Publié le 13 Oct 2012 - 14:16
MONNAIE UNIQUE ZONE FRANCS

Un expert dénonce l'absence de volonté politique

 

 

Le professeur Nicolas Agbohou, auteur du livre "Le CFA et l’Euro contre l’Afrique", a déploré, samedi à Dakar, l’absence de ''volonté politique'' des Etats de la zone franc CFA pour battre leur propre monnaie et s'affranchir de la tutelle monétaire de la France.

 

''La décision de battre monnaie revient aux gouvernements. Le vrai problème, c'est la décision politique.

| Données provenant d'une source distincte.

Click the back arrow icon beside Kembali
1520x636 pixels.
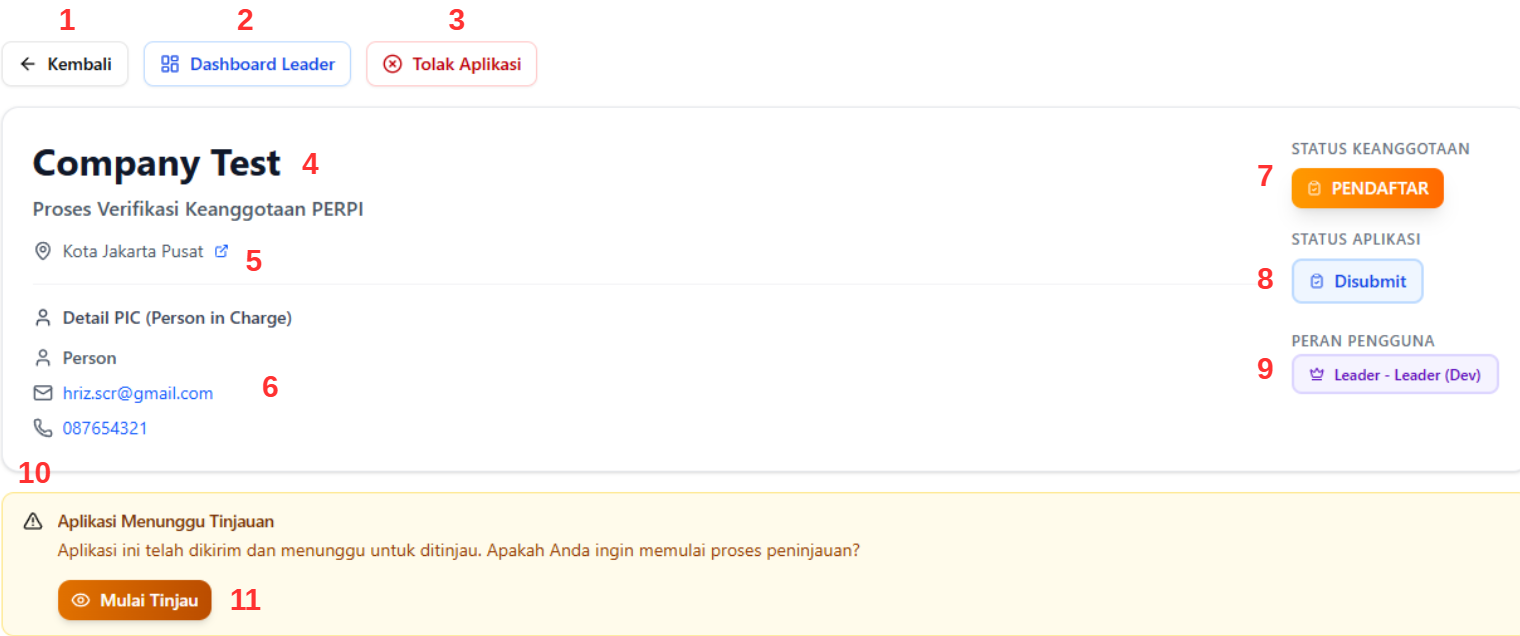[x=27, y=64]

Et les dirigeants [de la zone franc CFA] ne la prennent pas'', a dit M. Agbohou.

 

Il s'exprimait lors du panel sur ''l’avenir du franc CFA'' organisé par le Conseil pour le développement de la recherche en sciences sociales en Afrique (CODESRIA), l’Arcade et le Centre africain de complémentarité scolaire universitaire et de promotion (CACSUP).

 

Dans son exposé, Nicolas Agbohou a revisité l’historique du franc CFA dont le création, selon lui, relève du ''nazisme monétaire''. Il fait allusion au mécanisme similaire que les Allemands avaient mis en place en France, lors de l’Occupation, au début du 20ème siècle.

 

''Le franc CFA n’est pas la monnaie des Africains. Il appartient à la France'', a soutenu M. Agbohou qui s’est évertué à démontrer les mécanismes par lesquels le lien franc CFA-Euro et les accords de coopération monétaire maintiennent les pays de la zone CFA dans la dépendance.

 

Deux règles principales régissent cette union monétaire. D'abord la stabilité du taux de change entre le franc CFA et le franc français devenu euro. Ensuite, la garantie, par la Banque centrale de France, de la convertibilité illimitée du franc CFA.

 

Cela permet aux pays concernés de payer leurs achats à l'international en euros. En échange, ils doivent déposer, sur les comptes du Trésor français, la moitié de leurs réserves de change.

 

Ce dispositif a permis d'assurer la stabilité monétaire de la zone franc, mais certains intellectuels, assez nombreux, considèrent que la force du franc CFA nuit à la compétitivité des exportations agricoles surtout des Comores, des pays de la CEMAC et de l'UEMOA.